Today, we’re excited to announce our native Gremlin integration with Spinnaker, the open source CI/CD tool built by Netflix and backed by Google, Microsoft, and Oracle. With this integration, Spinnaker users can now automate chaos experiments by adding a Gremlin stage to their delivery pipelines.
For all software engineering teams, small and large, automation is necessary to keep velocity up while delighting end users with new features and a rock solid platform. Continuous integration and continuous deployment tools (CI/CD) enable this automation, reducing the toil of manually checking out code, building it, and deploying to the right environment.

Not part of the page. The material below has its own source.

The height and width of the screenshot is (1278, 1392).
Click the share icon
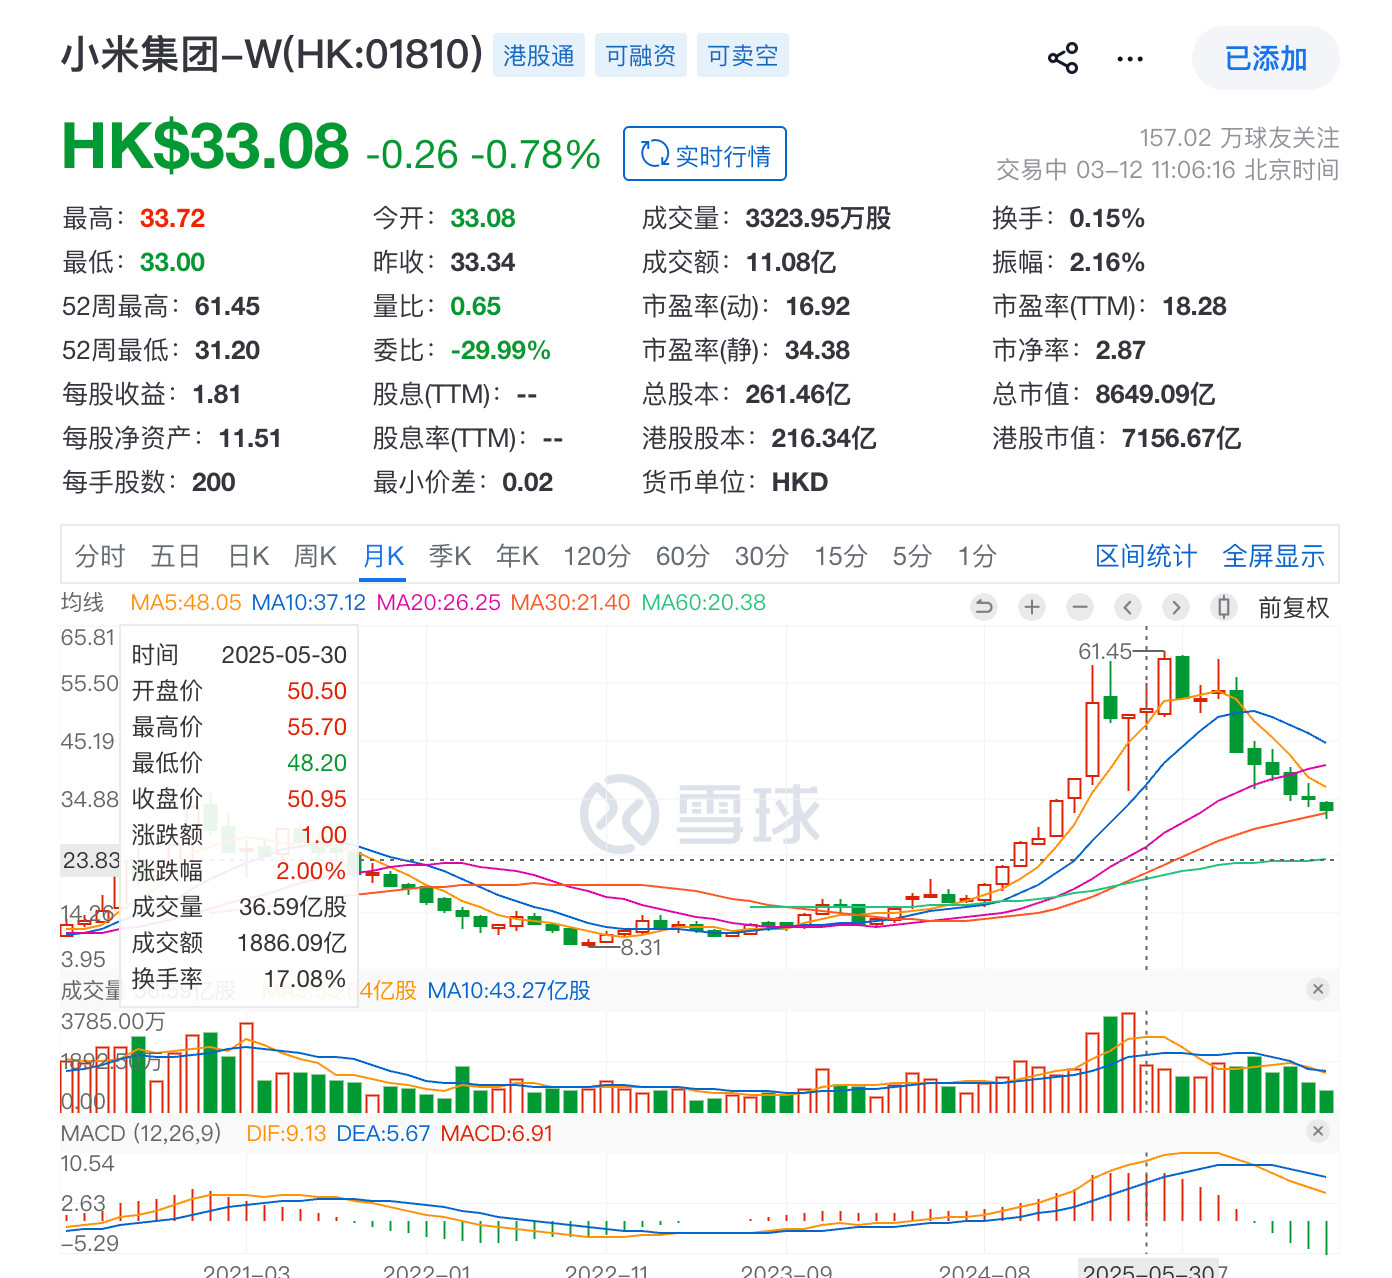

Automation and adopting microservices means code is making it to production faster, but more frequent changes also means more opportunity for regressions. To deal with the increase in complexity, it’s now standard to rely on a test suite which guarantees that released code works as expected. Just as unit and integration tests verify the components of our systems work as expected, running Chaos Engineering experiments at a regular cadence during the build and deploy process allows for a consistent feedback loop to ensure our systems don’t drift into failure before a release is pushed.
To get started, update your Spinnaker deployment to v1.13.0. When either editing an existing pipeline or creating a new one, create a new stage and select Gremlin from the drop down.
Paste in a Gremlin API Key and you’ll be presented with a list of your Gremlin templates, one to identify hosts to target and one to select the type of attack.
Once the templates have been selected, you’ll see a description of what will be carried out by this Spinnaker stage. After a Gremlin stage has run, the logs will be visible in the Spinnaker UI, or you can head to the Gremlin WebApp to view the attack details.
In the real world, implementing continuous chaos allows you to be sure an incident will never happen again. At a previous company, one of Gremlin’s engineers dealt with a customer facing outage due to large traffic spikes making it past a caching mechanism.
All inbound traffic was hitting a service or the service’s cache. If the cache stopped responding with valid data, the service would see dramatic spikes in traffic volume that were difficult for it to handle. Ensuring the service’s behavior would remain unaffected by the behavior of the cache required a large number of code changes and the introduction of new architectural components. The team created a black hole chaos experiment that tested for cache failure in order to get a solution in place and verify it worked. From here, they automated the chaos test in order to prevent future deploys from drifting back into this failure.
As we continue our mission to make the internet more reliable for everyone, we’ll continue to remind folks that downtime is expensive. Increasing the automated test coverage of your codebase is a proven way to improve application health, but isn’t sufficient for increasing system reliability. Adding automated chaos experiments will allow you to to reduce outages, providing your end users with a more positive experience.